MEN-Mikro-Elektronik / 13MD05-90

MDIS5 System Package for Linux (including drivers)
Other
4 stars 4 forks source link

Kernel 5.11 (Ubuntu 20.04 LTS) doesn't allow the modules to load #232

Closed gvarlet closed 1 year ago

gvarlet commented 2 years ago

After doing a complete check and redone of what I have done 3 times, it looks like kernel 5.11 doesn't allow the modules to load :

dua@Ubu2004:~/mdisProject$ sudo modprobe men_lx_z25 "mode=se,se"
modprobe: ERROR: could not insert 'men_lx_z25': Exec format error
dua@Ubu2004:~/mdisProject$
[ 2495.114960] men_oss: loading out-of-tree module taints kernel.
[ 2495.115083] men_oss: module verification failed: signature and/or required key missing - tainting kernel
[ 2495.115248] module: x86/modules: Skipping invalid relocation target, existing value is nonzero for type 1, loc 0000000068d9b7af, val ffffffffc0d8489b
[ 2530.101234] module: x86/modules: Skipping invalid relocation target, existing value is nonzero for type 1, loc 00000000e5b13139, val ffffffffc0d9389b
[ 2846.779209] module: x86/modules: Skipping invalid relocation target, existing value is nonzero for type 1, loc 00000000b1de9c08, val ffffffffc0db689b
[ 2856.900880] module: x86/modules: Skipping invalid relocation target, existing value is nonzero for type 1, loc 00000000cbde4111, val ffffffffc0e0089b
dua@Ubu2004:~/mdisProject$ uname -a
Linux Ubu2004 5.11.0-41-generic #45~20.04.1-Ubuntu SMP Wed Nov 10 10:20:10 UTC 2021 x86_64 x86_64 x86_64 GNU/Linux
dua@Ubu2004:~/mdisProject$
dua@Ubu2004:~/mdisProject$
dua@Ubu2004:~/mdisProject$ modinfo men_lx_z25
filename:       /lib/modules/5.11.0-41-generic/misc/men_lx_z25.ko
version:        13Z025-90_01_19-0-gfe4c5bc_2021-01-28
author:         Thomas Schnuerer <thomas.schnuerer@men.de>
description:    MEN Z25/125 UART Stub driver for serial.c
license:        GPL
srcversion:     DAB1827DC24FD2CB640CF0F
depends:        men_lx_chameleon
retpoline:      Y
name:           men_lx_z25
vermagic:       5.11.0-41-generic SMP mod_unload modversions
parm:           mode:phys. mode for each port e.g.: mode="se df_fdx df_hdxe" (charp)
parm:           baud_base:Base for baudrate generation. Overriden by baud_bases (ulong)
parm:           baud_bases:Base for baudrate generation for each port e.g.: baud_bases=1843200,1843200,1041666,1041666. Overrides baud_base (array of ulong)
parm:           fixed_type:UART port fixed_type=0 (autoscan)/fixed_type=1 (PORT_16550A) (charp)
dua@Ubu2004:~/mdisProject$
gvarlet commented 2 years ago

I have done the exact same procedure with kernel 5.08 and it works.

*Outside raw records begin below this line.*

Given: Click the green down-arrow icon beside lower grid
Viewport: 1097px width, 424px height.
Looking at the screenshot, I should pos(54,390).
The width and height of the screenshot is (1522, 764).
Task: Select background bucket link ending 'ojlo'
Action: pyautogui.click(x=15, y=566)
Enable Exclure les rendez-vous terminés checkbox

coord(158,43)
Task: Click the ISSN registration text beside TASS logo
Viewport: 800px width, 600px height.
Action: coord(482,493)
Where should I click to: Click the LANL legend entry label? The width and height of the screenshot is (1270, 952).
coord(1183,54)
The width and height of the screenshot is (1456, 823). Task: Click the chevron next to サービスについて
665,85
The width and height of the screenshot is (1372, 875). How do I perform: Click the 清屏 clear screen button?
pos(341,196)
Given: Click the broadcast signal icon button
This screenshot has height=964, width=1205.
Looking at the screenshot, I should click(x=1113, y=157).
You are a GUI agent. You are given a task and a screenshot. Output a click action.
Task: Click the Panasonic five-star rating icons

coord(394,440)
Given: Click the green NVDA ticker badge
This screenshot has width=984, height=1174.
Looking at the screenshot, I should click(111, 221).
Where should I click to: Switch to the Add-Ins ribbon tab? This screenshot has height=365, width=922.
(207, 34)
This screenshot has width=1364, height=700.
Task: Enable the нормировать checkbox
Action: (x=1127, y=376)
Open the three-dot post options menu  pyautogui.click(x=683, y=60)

dpfeuffer commented 2 years ago

Please reproduce/investigate this problem. 13MD05-90_02_05 shall be usable with 5.11/5.12.

gvarlet commented 2 years ago

For info : Linux dua-MEN-F026L00 5.11.0-38-generic #42 allows to load drivers also.

GonzaloMartinR commented 2 years ago

Hi, I have been able to reproduce the error:

image

image

I am investigating possible solutions to this one. It seems that the kernel modules are not being loaded because they are not signed. The first solution i tried is to disable the secure boot on the Bios but also using the mokutil tool: sudo mokutil --disable-validation

1

Another of the posible solutions was to change the .config file and change the values of: CONFIG_MODULE_SIG=y CONFIG_MODULE_SIG_ALL=y to: CONFIG_MODULE_SIG=n CONFIG_MODULE_SIG_ALL=n I did this also but seems to have no efect and the modules load keeps failing. The better solution seems to be signing the modules wich is the aproach I am taking now.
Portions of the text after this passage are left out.